■ Directions for this task: Your task is to filter the data below down to the lines holding "will".

■ Source data:
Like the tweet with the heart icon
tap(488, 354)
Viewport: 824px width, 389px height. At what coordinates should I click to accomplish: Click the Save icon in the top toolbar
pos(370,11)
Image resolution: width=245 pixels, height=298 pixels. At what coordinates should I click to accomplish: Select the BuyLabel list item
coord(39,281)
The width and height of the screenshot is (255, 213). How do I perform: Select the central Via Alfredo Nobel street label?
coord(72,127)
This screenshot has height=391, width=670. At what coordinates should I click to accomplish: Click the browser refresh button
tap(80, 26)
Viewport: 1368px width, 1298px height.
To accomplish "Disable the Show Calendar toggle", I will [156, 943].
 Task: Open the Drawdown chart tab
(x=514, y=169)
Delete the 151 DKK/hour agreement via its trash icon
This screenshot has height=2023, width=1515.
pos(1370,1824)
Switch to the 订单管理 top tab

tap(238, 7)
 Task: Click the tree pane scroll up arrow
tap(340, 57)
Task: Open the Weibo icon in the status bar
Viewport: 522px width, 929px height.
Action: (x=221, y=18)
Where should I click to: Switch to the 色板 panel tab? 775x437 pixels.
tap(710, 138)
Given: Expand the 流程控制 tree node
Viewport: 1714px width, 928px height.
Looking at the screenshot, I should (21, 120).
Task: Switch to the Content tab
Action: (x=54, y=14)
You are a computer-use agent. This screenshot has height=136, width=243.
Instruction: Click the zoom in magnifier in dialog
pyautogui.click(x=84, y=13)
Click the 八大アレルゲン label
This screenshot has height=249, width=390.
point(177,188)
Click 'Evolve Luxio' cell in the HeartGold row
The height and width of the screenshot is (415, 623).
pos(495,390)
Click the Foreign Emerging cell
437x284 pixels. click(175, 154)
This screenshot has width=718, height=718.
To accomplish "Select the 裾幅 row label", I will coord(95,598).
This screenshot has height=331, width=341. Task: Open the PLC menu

■ Exercise response:
To accomplish "Disable the Show Calendar toggle", I will [156, 943].
To accomplish "Select the 裾幅 row label", I will coord(95,598).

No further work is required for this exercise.